Source data »
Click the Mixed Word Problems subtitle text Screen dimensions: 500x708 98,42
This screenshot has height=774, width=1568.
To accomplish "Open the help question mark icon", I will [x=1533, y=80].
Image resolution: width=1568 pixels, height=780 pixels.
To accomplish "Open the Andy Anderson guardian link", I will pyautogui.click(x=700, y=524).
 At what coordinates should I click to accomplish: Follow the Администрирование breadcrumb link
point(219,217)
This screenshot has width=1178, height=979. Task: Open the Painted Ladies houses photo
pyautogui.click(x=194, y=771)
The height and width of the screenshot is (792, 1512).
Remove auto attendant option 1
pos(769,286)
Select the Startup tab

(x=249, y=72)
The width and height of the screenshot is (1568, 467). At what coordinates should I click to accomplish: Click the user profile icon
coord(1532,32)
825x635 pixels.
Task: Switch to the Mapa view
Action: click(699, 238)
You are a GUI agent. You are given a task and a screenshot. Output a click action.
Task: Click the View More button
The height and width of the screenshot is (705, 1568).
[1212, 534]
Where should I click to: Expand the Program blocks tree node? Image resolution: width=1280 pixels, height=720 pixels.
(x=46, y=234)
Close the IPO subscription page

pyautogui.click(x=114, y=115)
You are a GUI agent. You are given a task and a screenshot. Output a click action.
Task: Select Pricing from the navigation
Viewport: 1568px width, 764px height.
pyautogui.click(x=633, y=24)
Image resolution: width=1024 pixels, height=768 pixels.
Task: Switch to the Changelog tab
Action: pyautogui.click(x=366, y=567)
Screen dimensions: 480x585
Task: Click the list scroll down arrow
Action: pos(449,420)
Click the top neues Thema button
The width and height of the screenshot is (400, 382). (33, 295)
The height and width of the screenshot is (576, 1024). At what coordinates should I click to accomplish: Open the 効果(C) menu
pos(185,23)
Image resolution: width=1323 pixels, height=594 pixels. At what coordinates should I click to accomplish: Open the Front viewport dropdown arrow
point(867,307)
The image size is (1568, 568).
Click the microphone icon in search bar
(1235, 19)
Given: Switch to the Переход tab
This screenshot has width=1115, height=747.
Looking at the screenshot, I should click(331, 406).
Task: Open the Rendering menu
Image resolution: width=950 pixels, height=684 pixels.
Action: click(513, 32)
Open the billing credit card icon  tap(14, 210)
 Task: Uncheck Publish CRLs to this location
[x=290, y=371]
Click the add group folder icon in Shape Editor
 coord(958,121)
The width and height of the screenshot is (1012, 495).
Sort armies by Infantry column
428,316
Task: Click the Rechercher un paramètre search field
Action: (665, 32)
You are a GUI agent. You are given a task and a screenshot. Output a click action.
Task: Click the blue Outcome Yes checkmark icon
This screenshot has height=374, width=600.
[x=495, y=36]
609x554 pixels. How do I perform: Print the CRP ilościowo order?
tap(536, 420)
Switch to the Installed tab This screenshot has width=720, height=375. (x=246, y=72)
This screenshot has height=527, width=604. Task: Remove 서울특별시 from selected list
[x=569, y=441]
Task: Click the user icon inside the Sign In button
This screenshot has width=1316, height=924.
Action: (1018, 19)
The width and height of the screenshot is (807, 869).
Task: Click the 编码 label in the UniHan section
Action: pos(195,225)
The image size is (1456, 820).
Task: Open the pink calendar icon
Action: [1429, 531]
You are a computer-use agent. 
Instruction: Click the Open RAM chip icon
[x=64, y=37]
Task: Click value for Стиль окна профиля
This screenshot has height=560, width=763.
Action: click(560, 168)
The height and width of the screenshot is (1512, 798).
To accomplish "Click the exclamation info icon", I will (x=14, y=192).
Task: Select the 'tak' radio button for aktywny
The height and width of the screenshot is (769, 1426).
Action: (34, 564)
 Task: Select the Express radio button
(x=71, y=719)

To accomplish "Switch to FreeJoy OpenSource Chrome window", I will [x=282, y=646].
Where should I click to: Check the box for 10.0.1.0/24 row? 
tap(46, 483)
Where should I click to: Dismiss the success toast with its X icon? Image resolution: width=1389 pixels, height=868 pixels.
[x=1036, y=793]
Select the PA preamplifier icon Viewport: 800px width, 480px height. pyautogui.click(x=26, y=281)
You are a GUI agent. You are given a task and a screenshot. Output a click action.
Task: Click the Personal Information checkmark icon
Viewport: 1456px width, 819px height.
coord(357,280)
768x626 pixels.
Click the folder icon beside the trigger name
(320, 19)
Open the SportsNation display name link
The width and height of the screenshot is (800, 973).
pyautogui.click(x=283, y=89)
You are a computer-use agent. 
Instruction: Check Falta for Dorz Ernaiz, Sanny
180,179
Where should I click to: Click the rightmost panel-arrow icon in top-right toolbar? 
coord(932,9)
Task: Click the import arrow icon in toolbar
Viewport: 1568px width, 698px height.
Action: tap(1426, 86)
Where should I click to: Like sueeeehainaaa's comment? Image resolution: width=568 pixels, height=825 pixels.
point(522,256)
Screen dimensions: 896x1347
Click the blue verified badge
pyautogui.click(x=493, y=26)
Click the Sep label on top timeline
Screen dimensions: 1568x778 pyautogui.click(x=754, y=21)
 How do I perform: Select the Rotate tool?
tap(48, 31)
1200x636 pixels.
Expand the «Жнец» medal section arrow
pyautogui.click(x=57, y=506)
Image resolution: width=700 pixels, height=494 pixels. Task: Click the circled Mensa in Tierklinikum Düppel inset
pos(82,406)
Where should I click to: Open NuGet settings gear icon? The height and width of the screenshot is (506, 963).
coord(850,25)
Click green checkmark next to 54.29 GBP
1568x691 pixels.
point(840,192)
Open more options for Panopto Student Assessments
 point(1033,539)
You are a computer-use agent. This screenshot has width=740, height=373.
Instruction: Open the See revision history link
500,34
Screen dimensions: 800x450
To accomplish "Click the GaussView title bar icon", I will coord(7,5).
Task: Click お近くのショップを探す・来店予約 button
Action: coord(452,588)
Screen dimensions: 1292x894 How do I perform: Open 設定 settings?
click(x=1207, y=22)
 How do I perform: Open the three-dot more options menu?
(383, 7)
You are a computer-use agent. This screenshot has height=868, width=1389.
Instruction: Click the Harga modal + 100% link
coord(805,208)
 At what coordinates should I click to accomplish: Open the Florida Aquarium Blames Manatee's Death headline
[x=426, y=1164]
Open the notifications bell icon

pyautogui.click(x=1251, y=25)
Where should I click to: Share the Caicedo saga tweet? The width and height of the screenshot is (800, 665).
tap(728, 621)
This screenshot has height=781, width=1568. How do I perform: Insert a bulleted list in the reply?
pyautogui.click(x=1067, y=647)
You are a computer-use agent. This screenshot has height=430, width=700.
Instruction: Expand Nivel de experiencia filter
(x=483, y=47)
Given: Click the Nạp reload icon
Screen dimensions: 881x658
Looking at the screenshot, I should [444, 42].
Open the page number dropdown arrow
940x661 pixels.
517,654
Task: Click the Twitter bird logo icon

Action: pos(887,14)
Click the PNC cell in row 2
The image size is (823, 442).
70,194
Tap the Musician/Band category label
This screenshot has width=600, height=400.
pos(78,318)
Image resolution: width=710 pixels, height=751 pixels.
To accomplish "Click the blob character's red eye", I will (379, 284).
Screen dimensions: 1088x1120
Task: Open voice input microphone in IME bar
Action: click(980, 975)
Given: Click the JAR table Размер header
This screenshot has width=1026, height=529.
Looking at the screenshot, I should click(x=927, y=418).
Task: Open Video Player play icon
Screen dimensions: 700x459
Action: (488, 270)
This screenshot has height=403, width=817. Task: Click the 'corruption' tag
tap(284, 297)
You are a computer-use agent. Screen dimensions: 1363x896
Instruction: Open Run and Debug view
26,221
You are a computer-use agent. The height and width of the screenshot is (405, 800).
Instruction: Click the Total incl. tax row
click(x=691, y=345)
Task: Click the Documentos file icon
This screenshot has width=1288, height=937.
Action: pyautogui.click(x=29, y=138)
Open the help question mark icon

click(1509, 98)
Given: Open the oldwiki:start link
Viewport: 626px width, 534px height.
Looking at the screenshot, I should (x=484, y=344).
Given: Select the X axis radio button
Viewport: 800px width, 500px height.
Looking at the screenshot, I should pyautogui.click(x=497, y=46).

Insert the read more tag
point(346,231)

Description of the task » Turn the stretch of the data above, from the line containing "This screenshot has height=403, width=817." through the end of the data, into a JSON list of strings with one string per line. Include both ends and leave out blank lines.

Full response »
[
  "This screenshot has height=403, width=817. Task: Click the 'corruption' tag",
  "tap(284, 297)",
  "You are a computer-use agent. Screen dimensions: 1363x896",
  "Instruction: Open Run and Debug view",
  "26,221",
  "You are a computer-use agent. The height and width of the screenshot is (405, 800).",
  "Instruction: Click the Total incl. tax row",
  "click(x=691, y=345)",
  "Task: Click the Documentos file icon",
  "This screenshot has width=1288, height=937.",
  "Action: pyautogui.click(x=29, y=138)",
  "Open the help question mark icon",
  "click(1509, 98)",
  "Given: Open the oldwiki:start link",
  "Viewport: 626px width, 534px height.",
  "Looking at the screenshot, I should (x=484, y=344).",
  "Given: Select the X axis radio button",
  "Viewport: 800px width, 500px height.",
  "Looking at the screenshot, I should pyautogui.click(x=497, y=46).",
  "Insert the read more tag",
  "point(346,231)"
]